El diálogo con el profesor duró casi una hora. El sacerdote hizo todo lo que pudo para animarlo y acercarlo a la Iglesia, para atraerlo a la Liturgia y que conociera a los demás fieles. El domingo, el profesor vino a la iglesia y permaneció durante toda la Liturgia; se persignó torpemente y terminó imitando lo que veía que hacían los demás: besó los íconos, tomó el antidoron… Miró de un lado para otro, para hablar con los “hermanos de la familia de Dios” de aquella parroquia, de aquella comunidad, para conocerlos y compartirles su sufrimiento. Trató de conversar con algunos feligreses, pero estos solamente le respondieron con alguna fórmula de cortesía y volvieron a sus cosas. Finalmente, se quedó solo con un anciano que ponía en orden las sillas y se preparaba para barrer. El profesor se acercó al altar para hablar con el sacerdote.

Padre, nada fue como usted me dijo”, se lamentó el profesor. “¿Qué cosa?”, respondió el sacerdote, atónito. “¿No me dijo que viniera a la iglesia para encontrarme con la “familia de Dios de nuestra parroquia”, que todos hablarían conmigo, que me apoyarían, que me ayudarían a superar el dolor que tengo? Sin embargo, nadie vino a hablar conmigo. Todos se fueron y no conseguí hablar con nadie...”.
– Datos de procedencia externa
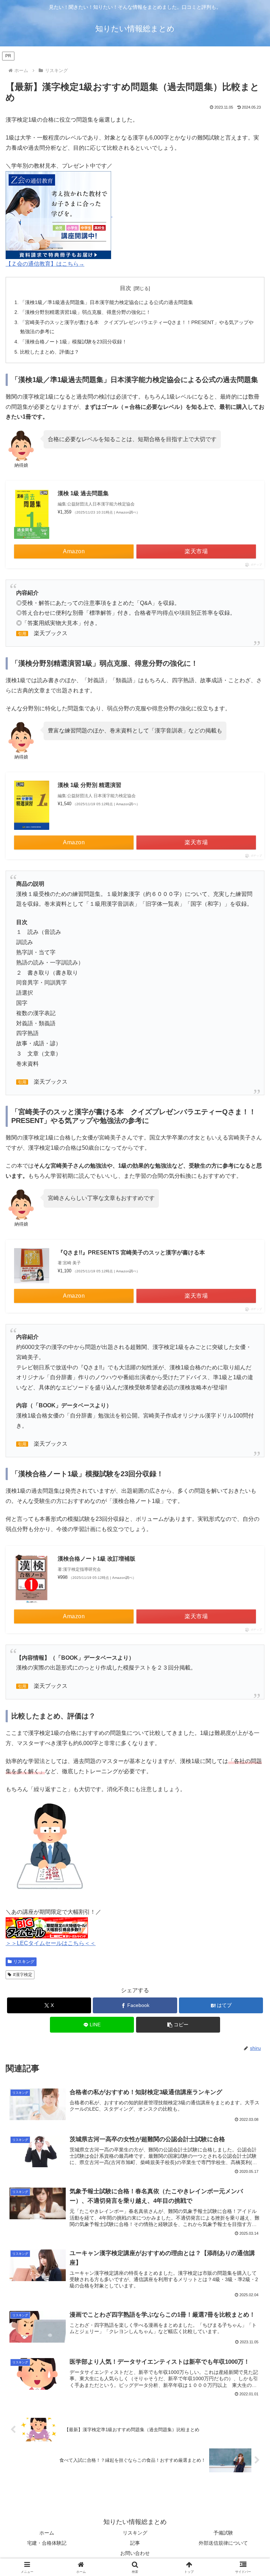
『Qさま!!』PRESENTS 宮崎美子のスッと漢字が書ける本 (131, 1252)
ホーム (46, 2533)
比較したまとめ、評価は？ (49, 352)
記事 (135, 2543)
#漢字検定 (22, 1974)
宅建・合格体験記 (46, 2543)
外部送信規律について (223, 2543)
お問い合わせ (135, 2553)
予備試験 (223, 2533)
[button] (178, 2025)
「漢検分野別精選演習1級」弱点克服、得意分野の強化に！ (85, 312)
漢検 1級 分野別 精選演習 (89, 785)
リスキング (23, 1961)
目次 (125, 288)
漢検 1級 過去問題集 (83, 493)
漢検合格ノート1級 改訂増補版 (96, 1559)
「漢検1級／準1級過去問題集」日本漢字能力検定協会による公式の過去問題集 (106, 302)
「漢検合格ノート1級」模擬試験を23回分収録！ (73, 341)
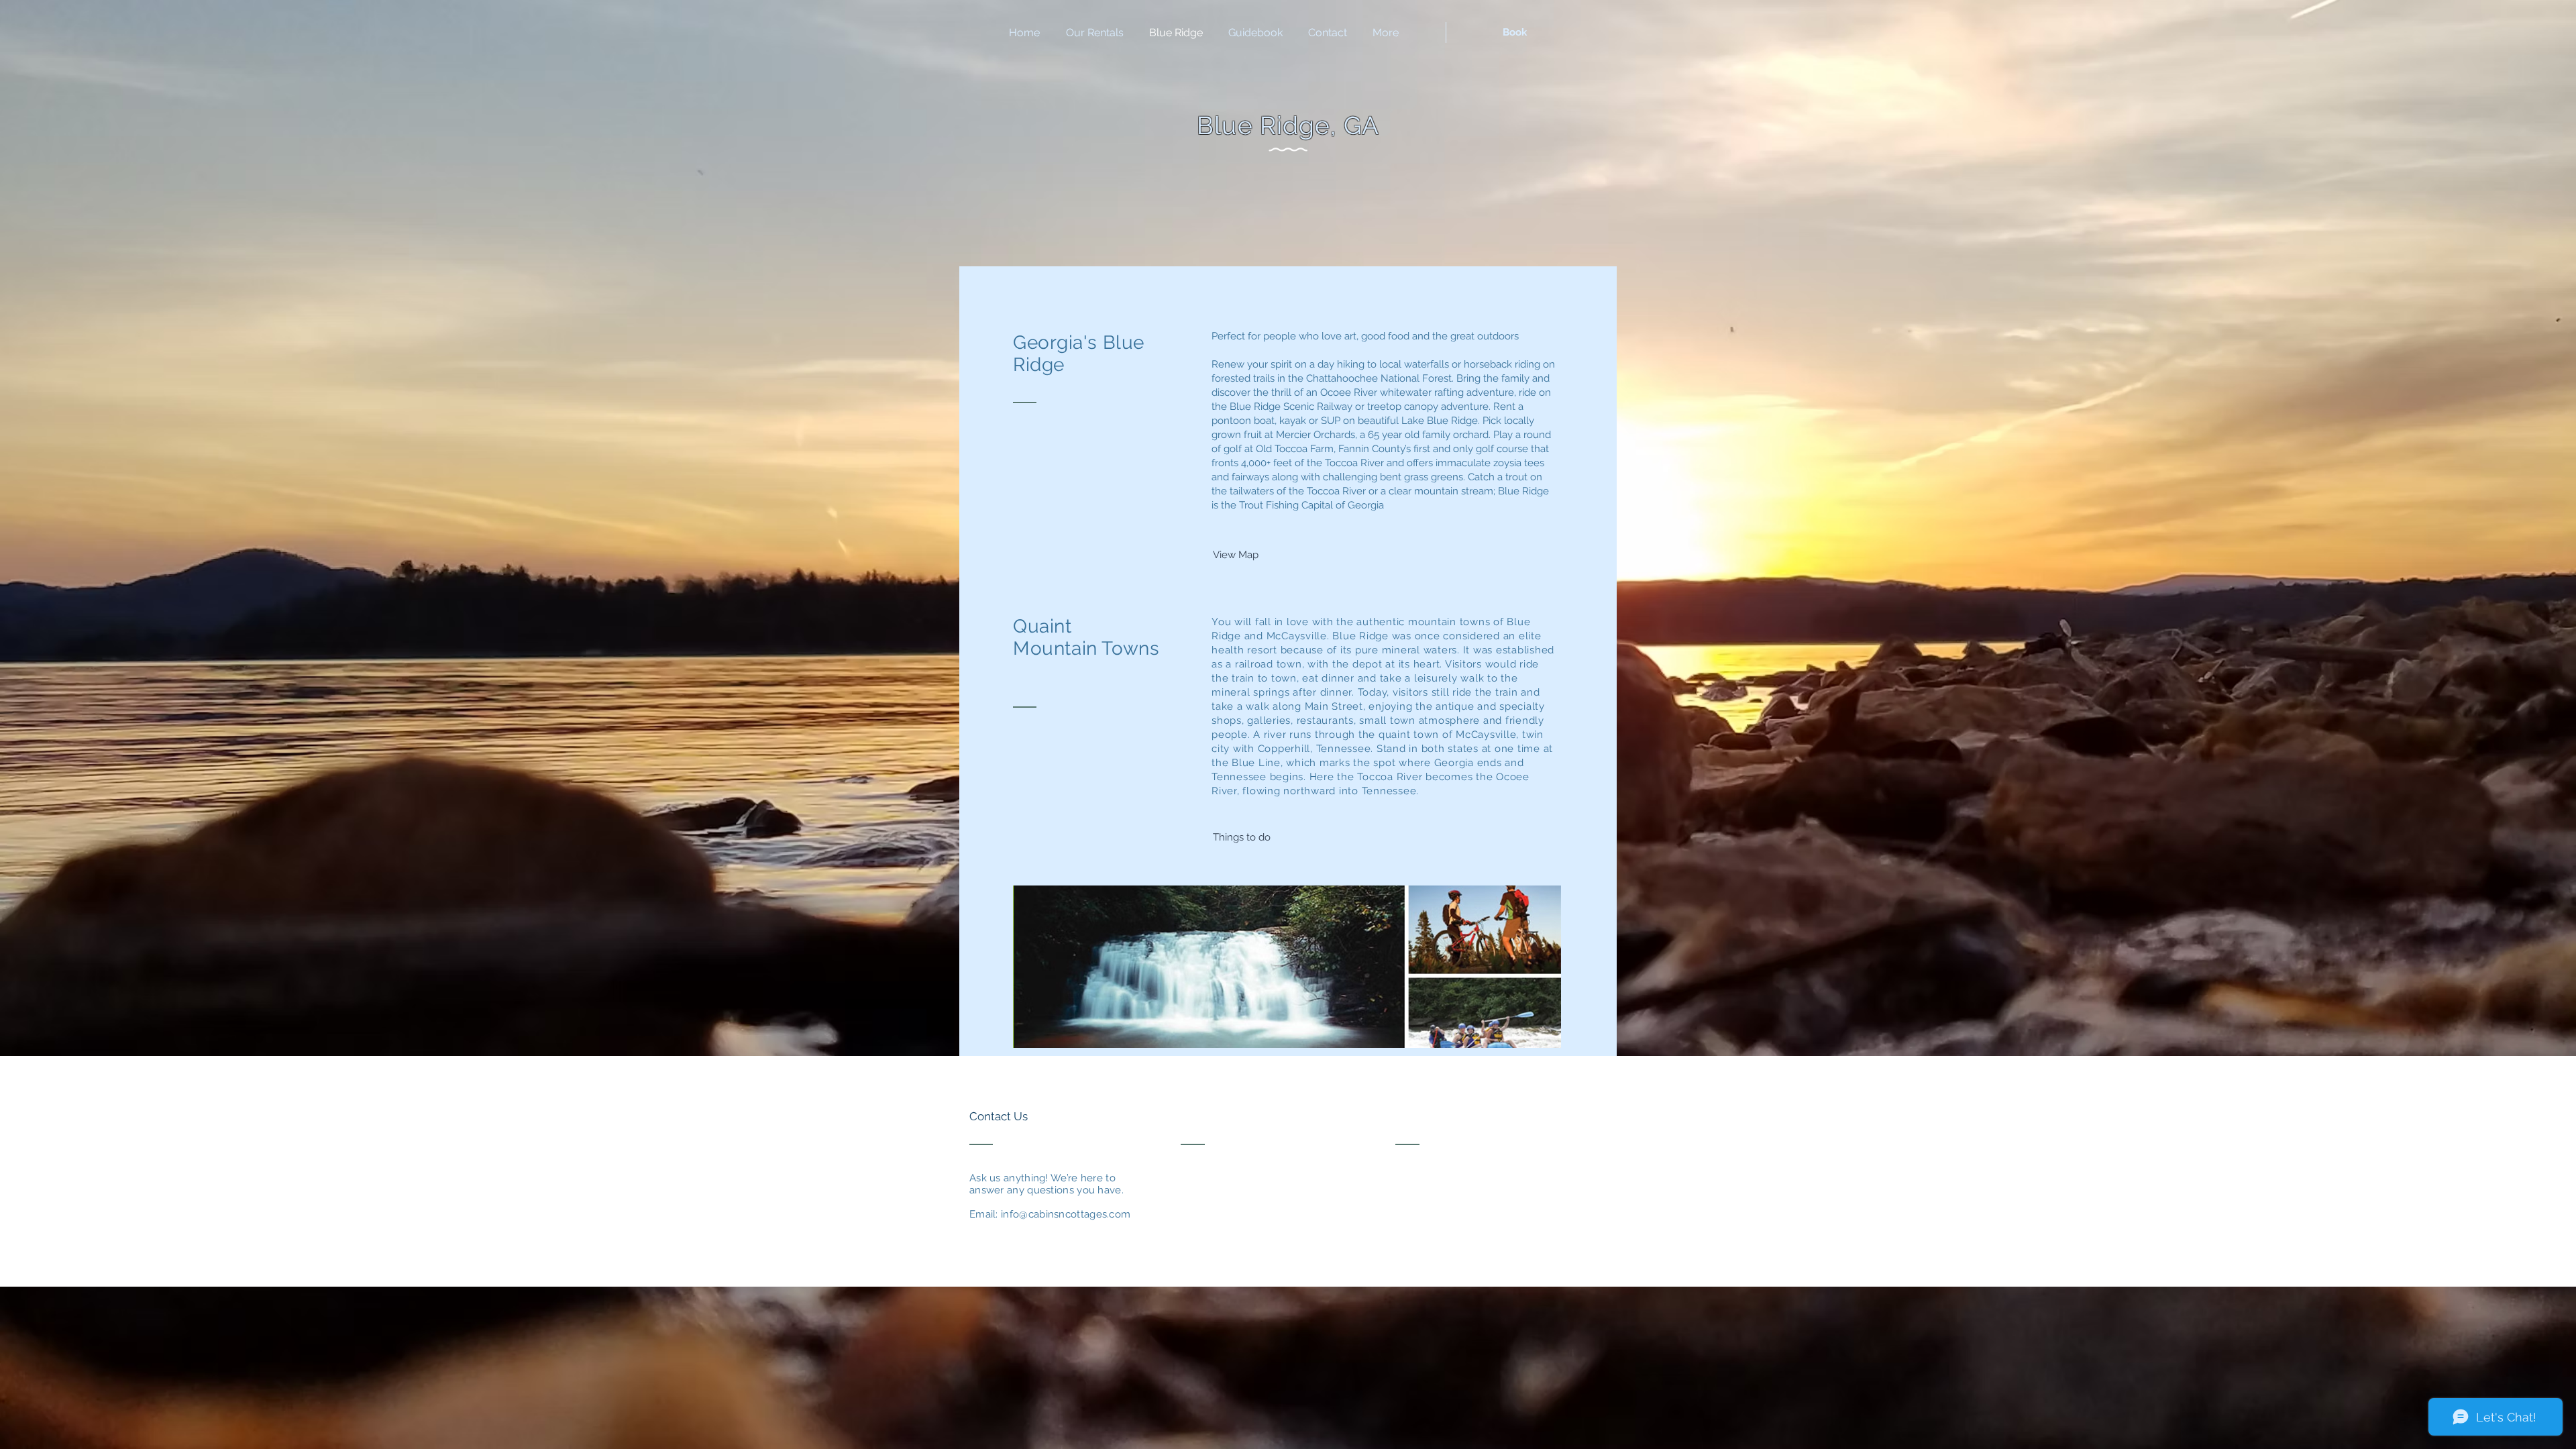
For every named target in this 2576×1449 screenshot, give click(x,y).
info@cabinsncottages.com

—¿Entendió, padre?, me preguntó el Metropolitano Pavlos.

Algo entendí.

–—Muchos de nuestros fieles no tienen la conciencia de la Iglesia. No entienden que la persona que está a su lado es parte del Cuerpo de Cristo, que cada cristiano bautizado es su hermano, que es parte de la Iglesia, de este Cuerpo místico. En vano te desvives organizando actividades para jóvenes, si la parroquia no los recibe, si los feligreses de la parroquia no los ayudan a acercarse, si no participan de ese acercamiento a Dios, si no se implican en el trabajo en la integración de los jóvenes a la familia de Dios de su comunidad. El problema de los jóvenes, pues, está en otra parte.